Now what on earth could this spectacular non-sequitur imply for the
validity of the thesis that the refereed literature can and should be
freed as of the 1990's (since online self-archiving has become
feasible)?

(1) that the authors of, say, the 150,000 eprints (= pre-referring
preprints + refereed postprints) self-archived in the Physics Arxiv
have been doing something irrelevant with material of questionable
ultimate value? (That will come as a surprise to the 60,000+ daily
users of the Arxiv...)

(2) that the proportion of the PREprints self-archived in Arxiv that
are then submitted to refereed journals is not at least as high as the
proportion of preprints NOT self-archived in Arxiv that are then
submitted to refereed journals?

(3) that the proportion of the PREprints self-archived in Arxiv that
are then accepted by refereed journals is not at least as high as the
proportion of preprints NOT self-archived in Arxiv that are then
accepted by refereed journals?

(4) that the proportion of articles accepted by journals that have been
previously self-archived as unrefereed preprints or subsequently
self-archived as refereed postprints is of lower value or relevance
than the proportion that have not?

In other words, just what point does Albert think is made by these
old G & G data on overall proportions of submissions and acceptances
in the 60's? And what on earth do these pre-archiving statistics have
to do with the face-valid benefits of freeing the refereed literature
from all impact/access barriers online through self-archiving, now that
it has at last become possible?

> A recent study produced similarities to this data and
> also called into question the value of citing informal
> papers as if they were a part of the formal literature.
> [Callaham, M.L., et al. J A M A 1998. 280:254-257]

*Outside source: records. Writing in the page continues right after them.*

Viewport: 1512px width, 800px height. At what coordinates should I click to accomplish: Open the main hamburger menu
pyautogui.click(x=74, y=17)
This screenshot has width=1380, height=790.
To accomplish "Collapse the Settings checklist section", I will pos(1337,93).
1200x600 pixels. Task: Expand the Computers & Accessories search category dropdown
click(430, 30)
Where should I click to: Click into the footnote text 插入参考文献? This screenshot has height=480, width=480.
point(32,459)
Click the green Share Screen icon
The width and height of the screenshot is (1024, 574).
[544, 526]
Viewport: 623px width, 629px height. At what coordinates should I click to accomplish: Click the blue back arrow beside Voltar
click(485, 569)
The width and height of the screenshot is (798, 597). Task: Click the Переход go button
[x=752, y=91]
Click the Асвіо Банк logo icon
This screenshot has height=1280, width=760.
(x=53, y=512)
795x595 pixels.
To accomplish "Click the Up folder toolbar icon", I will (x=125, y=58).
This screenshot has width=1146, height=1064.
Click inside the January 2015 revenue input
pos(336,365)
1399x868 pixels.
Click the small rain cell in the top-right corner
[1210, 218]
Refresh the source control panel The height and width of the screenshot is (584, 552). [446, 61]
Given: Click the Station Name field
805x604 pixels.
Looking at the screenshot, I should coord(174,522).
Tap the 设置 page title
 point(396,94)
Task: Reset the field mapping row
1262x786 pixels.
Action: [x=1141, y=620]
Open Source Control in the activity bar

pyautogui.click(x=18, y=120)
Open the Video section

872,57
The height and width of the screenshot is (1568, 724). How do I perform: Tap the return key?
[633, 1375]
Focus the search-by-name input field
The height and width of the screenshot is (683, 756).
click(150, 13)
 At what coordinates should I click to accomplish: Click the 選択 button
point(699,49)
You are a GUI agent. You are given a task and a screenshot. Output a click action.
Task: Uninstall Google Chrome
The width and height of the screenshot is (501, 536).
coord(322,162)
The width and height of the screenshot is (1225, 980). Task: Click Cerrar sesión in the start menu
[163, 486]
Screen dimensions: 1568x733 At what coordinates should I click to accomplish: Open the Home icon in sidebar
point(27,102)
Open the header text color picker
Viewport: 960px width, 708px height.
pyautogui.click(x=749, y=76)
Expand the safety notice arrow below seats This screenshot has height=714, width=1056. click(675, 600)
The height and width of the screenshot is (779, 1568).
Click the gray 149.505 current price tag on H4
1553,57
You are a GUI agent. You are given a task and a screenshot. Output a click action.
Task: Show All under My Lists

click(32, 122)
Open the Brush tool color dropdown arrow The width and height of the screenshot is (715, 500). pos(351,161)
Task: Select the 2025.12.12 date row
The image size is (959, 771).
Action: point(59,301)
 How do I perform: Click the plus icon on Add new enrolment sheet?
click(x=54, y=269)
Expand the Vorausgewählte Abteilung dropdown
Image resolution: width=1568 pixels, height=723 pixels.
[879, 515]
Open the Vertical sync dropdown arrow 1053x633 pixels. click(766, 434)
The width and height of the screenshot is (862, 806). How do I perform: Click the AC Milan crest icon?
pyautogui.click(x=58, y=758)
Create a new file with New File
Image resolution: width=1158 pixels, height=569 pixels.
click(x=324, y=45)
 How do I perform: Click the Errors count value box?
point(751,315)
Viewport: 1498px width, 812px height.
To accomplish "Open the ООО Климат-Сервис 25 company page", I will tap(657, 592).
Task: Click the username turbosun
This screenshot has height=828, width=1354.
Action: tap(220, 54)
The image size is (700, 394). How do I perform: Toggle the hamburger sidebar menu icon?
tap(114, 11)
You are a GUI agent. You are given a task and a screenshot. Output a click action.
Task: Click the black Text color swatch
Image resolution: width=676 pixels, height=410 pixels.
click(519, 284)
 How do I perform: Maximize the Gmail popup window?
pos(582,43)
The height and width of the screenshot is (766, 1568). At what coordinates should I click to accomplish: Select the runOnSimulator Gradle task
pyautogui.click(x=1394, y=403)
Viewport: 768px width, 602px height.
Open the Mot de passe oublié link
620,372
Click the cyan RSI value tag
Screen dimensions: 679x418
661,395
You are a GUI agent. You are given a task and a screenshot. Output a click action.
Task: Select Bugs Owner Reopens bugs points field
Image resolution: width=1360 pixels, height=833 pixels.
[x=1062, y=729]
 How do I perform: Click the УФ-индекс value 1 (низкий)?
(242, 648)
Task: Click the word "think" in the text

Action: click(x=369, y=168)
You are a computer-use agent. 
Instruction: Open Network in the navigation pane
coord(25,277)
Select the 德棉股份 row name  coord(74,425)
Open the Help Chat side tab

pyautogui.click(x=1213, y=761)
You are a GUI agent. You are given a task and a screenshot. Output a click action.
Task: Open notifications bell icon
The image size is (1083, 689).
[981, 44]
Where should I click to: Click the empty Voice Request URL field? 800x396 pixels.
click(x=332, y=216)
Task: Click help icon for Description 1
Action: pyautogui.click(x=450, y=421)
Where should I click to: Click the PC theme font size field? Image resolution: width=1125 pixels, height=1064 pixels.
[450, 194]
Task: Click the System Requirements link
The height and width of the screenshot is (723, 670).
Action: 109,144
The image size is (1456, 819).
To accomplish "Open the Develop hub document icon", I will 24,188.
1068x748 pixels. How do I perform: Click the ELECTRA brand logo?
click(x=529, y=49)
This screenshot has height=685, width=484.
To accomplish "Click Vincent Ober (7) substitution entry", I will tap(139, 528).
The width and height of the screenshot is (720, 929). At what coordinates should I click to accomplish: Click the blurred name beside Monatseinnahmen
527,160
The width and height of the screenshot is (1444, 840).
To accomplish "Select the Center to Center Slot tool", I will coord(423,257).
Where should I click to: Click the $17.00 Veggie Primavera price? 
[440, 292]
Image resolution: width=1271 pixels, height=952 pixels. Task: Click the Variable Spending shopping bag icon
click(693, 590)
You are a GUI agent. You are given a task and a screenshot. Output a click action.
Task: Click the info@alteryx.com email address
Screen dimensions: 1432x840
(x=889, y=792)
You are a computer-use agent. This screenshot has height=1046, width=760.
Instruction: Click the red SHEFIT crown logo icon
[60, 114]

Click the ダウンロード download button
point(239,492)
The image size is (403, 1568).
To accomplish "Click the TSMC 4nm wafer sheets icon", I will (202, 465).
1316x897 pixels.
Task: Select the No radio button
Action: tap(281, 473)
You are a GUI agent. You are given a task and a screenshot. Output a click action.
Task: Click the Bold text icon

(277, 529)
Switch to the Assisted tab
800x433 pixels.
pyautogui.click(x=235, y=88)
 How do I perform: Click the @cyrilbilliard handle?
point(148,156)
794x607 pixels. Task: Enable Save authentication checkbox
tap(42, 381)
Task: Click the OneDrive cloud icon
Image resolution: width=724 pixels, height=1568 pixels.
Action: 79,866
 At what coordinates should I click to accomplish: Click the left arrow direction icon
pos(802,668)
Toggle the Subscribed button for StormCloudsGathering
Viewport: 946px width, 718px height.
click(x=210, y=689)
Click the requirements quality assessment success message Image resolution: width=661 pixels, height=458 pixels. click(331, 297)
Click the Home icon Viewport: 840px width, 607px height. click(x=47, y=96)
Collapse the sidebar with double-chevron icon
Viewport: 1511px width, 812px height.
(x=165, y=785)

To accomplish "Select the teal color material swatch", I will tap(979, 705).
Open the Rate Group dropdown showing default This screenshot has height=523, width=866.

Again, what has this to do with anything? And in particular with the
benefits of freeing the refereed literature through self-archiving?

The value of pre-refereeing preprints themselves, and of citing them,
is a scholarly/scientific matter, and probably differs from discipline
to discipline. But we are talking here about the REFEREED literature,
and the only way unrefereed preprints even got into the discussion was
by way of a reminder that most of the unrefereed preprints
self-archived in Arxiv are submitted to and eventually accepted by
journals (with no implication that that proportion will be either higher
or lower than the overall baseline proportions for preprints, whether
self-archived or not: that irrelevant baseline is the only datum the
1960's G&G data estimates; ditto for the virtues/vices of citing
unrefereed papers.

In fact, forget about those papers that are NOT eventually submitted to
and accepted by refereed journals. THEY are irrelevant, and this
discussion is not about them.

> I don't think it is fair to the student, the young
> researcher (and research sponsors) to encourage the study
> of preprints that may never be submitted, much less
> published, in the same breath that demands preparation
> carefully rooted in the formal literature.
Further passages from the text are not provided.